**Required action**
The entries follow. Copy every line in which "tweet" appears.

### Dataset extract

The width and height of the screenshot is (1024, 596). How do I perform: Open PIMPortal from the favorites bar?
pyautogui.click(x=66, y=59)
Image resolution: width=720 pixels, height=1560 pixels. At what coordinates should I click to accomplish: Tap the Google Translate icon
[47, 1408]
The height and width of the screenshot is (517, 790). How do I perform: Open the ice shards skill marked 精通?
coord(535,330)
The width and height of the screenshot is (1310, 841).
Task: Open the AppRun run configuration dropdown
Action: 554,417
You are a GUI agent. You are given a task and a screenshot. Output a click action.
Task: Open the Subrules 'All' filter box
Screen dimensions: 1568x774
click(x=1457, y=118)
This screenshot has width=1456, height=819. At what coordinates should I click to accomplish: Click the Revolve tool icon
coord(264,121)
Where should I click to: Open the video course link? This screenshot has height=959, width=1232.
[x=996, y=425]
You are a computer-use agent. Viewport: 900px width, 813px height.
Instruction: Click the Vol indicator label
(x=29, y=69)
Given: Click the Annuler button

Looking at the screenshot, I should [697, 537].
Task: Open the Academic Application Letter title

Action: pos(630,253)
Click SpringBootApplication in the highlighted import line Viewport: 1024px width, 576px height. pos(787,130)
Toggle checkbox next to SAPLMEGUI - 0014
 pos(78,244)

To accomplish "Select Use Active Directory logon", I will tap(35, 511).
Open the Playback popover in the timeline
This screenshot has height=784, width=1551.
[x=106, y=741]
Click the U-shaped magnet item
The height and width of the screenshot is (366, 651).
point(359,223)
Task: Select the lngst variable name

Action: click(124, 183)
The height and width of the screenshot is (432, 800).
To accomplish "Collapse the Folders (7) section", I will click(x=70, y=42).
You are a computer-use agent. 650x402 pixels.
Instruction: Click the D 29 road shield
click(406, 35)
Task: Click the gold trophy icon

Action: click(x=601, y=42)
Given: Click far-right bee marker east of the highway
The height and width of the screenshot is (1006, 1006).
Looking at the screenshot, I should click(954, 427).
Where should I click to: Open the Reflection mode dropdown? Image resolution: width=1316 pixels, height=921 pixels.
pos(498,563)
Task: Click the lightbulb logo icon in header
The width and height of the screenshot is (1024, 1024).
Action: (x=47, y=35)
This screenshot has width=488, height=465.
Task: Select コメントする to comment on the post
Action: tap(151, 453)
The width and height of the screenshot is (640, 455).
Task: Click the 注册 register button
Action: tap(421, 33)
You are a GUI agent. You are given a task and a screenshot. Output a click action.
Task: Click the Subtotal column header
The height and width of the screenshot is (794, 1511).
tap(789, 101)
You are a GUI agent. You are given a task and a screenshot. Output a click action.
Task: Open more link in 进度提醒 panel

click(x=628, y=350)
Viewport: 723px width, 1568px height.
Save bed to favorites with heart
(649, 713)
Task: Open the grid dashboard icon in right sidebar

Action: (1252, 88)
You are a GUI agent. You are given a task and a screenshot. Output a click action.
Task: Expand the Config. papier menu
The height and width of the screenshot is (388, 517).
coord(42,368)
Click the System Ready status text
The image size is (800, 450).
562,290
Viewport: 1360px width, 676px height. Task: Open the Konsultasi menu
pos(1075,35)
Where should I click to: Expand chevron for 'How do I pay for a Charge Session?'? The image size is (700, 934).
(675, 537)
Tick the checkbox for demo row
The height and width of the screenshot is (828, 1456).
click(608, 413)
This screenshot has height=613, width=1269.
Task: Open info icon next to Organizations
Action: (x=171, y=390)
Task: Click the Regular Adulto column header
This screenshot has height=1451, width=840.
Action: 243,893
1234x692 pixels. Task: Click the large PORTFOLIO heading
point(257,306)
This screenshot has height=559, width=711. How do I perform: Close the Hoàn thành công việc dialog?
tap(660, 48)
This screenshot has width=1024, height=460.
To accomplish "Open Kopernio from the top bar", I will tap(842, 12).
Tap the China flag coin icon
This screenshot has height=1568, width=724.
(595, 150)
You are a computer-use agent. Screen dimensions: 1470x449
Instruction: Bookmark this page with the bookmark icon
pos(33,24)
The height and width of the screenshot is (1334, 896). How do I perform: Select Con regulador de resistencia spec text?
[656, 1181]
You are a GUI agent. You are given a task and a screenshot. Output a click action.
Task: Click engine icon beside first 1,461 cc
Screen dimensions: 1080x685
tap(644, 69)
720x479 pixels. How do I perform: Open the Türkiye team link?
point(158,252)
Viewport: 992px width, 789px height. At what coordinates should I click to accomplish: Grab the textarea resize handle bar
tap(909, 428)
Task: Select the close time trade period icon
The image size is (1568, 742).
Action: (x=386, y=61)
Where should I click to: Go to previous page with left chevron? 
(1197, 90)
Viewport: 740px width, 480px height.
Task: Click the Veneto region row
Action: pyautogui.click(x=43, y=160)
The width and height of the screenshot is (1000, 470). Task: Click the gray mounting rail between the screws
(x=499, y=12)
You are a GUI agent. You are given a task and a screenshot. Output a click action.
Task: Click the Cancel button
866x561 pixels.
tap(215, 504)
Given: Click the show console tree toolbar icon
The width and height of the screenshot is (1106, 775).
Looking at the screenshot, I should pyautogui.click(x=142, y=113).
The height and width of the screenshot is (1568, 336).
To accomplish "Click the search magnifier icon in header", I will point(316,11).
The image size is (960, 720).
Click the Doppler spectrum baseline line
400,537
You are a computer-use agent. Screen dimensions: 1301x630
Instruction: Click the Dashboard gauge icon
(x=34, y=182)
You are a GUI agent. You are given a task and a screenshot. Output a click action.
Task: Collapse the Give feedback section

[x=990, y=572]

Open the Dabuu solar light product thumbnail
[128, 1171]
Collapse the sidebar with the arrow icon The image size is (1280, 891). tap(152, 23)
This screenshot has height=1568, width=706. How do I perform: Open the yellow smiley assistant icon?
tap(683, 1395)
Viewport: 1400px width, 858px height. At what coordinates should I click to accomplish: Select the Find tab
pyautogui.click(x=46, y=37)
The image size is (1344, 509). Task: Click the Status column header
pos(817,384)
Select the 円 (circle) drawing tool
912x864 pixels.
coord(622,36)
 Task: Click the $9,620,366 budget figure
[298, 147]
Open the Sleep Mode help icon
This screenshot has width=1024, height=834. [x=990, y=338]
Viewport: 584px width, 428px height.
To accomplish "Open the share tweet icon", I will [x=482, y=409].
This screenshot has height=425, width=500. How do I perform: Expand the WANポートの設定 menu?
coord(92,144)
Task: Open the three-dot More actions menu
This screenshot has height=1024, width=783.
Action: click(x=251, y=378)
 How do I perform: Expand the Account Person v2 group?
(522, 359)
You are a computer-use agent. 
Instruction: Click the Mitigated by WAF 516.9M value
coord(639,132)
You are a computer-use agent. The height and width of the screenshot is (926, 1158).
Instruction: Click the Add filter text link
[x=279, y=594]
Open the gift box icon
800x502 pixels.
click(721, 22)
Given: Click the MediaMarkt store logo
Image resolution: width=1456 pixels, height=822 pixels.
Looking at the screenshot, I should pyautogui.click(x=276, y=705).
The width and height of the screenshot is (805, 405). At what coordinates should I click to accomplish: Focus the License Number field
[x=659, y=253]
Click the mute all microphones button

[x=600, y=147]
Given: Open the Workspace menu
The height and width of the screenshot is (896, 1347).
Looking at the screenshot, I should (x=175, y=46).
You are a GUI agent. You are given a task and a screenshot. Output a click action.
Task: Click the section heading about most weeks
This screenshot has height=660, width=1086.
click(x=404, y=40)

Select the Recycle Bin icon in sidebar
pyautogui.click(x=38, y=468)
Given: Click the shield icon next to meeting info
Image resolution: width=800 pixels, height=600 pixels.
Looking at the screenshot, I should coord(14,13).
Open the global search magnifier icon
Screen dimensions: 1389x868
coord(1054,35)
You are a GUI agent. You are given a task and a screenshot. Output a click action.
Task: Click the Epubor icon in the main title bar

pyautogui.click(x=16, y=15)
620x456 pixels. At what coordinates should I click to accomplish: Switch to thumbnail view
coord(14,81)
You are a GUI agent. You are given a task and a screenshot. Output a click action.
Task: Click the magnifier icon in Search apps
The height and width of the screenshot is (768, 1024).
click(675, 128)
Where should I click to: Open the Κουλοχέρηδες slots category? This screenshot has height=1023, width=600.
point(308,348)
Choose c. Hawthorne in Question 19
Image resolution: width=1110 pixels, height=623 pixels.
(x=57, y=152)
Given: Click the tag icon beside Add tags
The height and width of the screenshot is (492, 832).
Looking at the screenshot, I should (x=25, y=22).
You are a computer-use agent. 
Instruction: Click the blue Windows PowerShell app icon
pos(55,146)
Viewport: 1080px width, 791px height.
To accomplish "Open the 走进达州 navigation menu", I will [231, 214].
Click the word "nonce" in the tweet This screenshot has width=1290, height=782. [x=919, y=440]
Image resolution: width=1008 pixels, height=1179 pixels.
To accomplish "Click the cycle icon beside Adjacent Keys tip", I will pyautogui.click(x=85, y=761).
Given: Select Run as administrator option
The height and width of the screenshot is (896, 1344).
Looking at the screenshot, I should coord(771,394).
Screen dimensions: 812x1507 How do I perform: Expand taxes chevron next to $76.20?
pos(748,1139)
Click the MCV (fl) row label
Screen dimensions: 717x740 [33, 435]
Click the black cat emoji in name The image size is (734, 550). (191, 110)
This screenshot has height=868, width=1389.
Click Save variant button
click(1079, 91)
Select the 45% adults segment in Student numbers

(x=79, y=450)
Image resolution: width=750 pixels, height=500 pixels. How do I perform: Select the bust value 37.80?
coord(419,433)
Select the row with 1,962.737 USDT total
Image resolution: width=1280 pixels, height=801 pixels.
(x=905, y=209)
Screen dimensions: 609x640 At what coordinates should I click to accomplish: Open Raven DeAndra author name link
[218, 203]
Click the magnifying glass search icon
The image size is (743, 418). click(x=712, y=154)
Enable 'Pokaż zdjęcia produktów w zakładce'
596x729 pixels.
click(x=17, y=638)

######

**Response to the exercise**
To accomplish "Open the share tweet icon", I will [x=482, y=409].
Click the word "nonce" in the tweet This screenshot has width=1290, height=782. [x=919, y=440]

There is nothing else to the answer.